Thus in the case of the anomalous demand, we see one stabbed corpse and one bloody knife. And thus we feel comfortable in calling any widely used caching medium money. Moreover, since cachers of silver are inclined to do their accounts in silver, it is not hard to see how silver becomes the standard denominator of transactions—the numéraire.
This does not tell us why silver is a good caching medium, and wheat is not. But it gives us the tools to at least ask the question.
We must ask it subjectively, of course. From the perspective of actor X, wishing to exchange A at T1 for B at T2, choosing some good to serve as M, what makes some Ma better than some other Mb? Does this depend on: the nature of A? The nature of B? Or the subjective desires of X?
Surprisingly, the answer is “none of the above.” X’s choice depends only on Ma, Mb, T1 and T2. It is objective; it depends on future information, but objective future information. If the exchange rate Ma/Mb at T2 will exceed the exchange rate Ma/Mb at T1, with any storage-cost differential factored in, Ma is a better caching medium than Mb. Otherwise, Mb is better. In either case, one medium beats the other for any A or B.
In plain English, if Ma is appreciating against Mb across T1-T2, Ma is a more desirable money than Mb. Otherwise, vice versa. Of course, this calculation must include the cost of securely storing Ma or Mb for T2-T1, which is prohibitive for many goods—salmon, for instance.
Of course, this requires X to know the future of two commodity prices (Ma and Mb). This is by no means a trivial feat of prophecy—highly profitable, indeed, if it can be done. But prophecy is in fact the least of X’s problems. He has a worse problem. He is in the land of game theory.
The trouble is that X is just one actor in a world of many other actors. And because any widespread use of any Mx as money increases the demand to exchange any A for Mx, ceteris paribus, it will also increase the exchange rate between A and Mx. Moreover, if many actors use Ma for money but not Mb, the exchange rate Ma/Mb will increase.

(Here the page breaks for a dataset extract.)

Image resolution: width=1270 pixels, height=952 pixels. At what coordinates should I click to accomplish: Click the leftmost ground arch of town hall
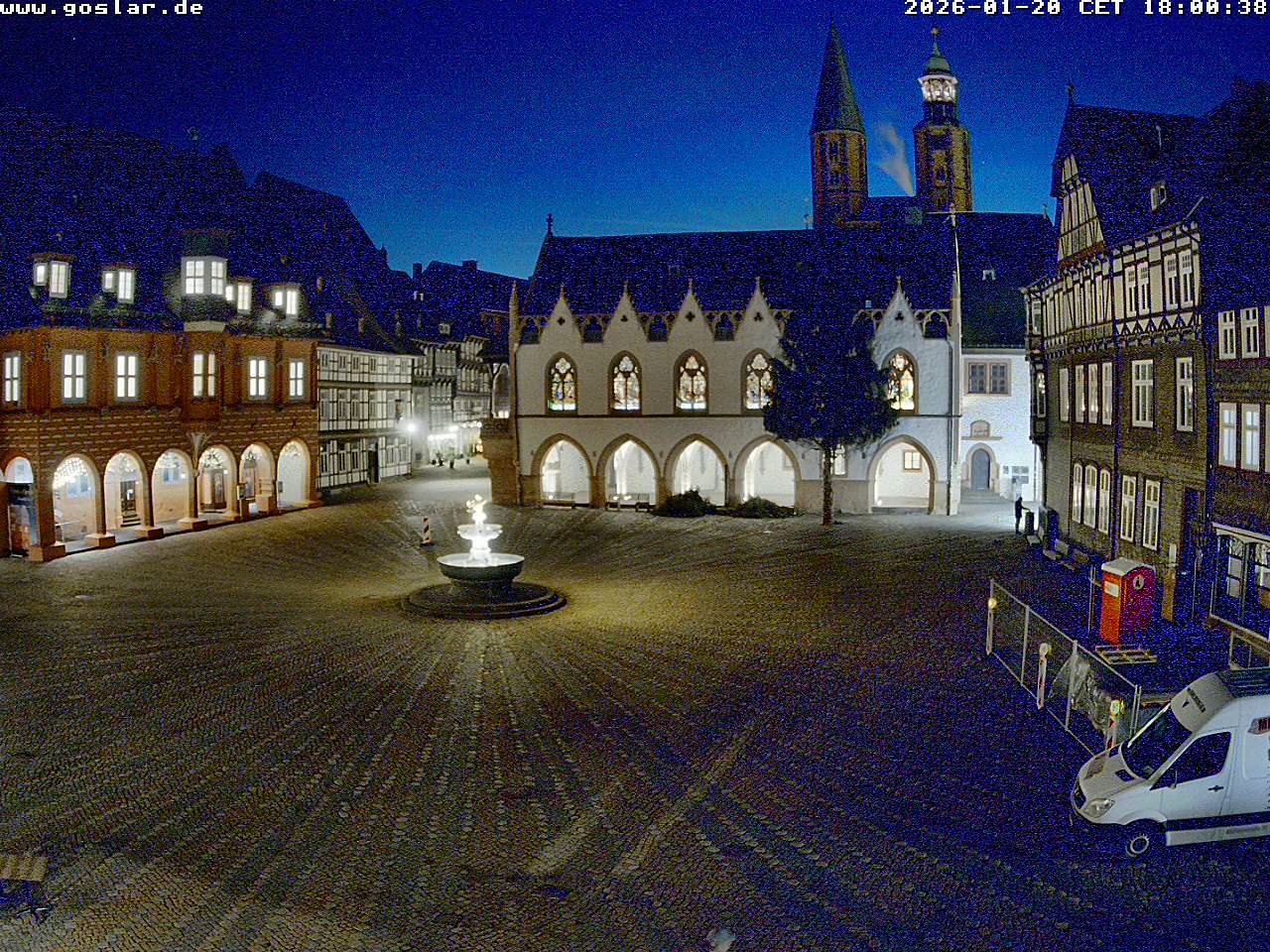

But wait—this is the input to our calculation. Unfortunately, it also seems to be the output. The computation is self-referential. X is looking for a Nash equilibrium—he needs a strategy that works well for him, assuming everyone else is using the same strategy. I.e.: game theory.
Fortunately, good mathematics never conflicts with good sense. So let us confine ourselves to the latter, and apply it to our silver example. Starting from an imaginary prehistoric point in which there is no money at all, suppose every X who produces anything—wheat, oil, salmon, frozen concentrated orange juice, any A—chooses to cache in silver, exchanging these products for silver.
Ceteris paribus, this new demand decreases the exchange rate from wheat to silver, oil to silver, and anything else to silver. I.e., it raises the price of silver in wheat, oil, and anything else—including other potential Mx, such as gold. Silver, previously a minor industrial metal of minimal utility—pace Menger—experiences a rush of anomalous monetary demand which greatly exceeds its previous industrial demand.
Thus, silver’s price in wheat, silver’s price in oil, etc., etc., all skyrocket. But most important to the cacher, silver’s price in the alternative monetary good—gold—skyrockets as well. Thus if Ma is silver and Mb is gold, Ma/Mb skyrockets—since everyone is caching silver, and no one is caching gold. So, assuming that everyone is caching silver, everyone should cache silver. And this is our Nash equilibrium.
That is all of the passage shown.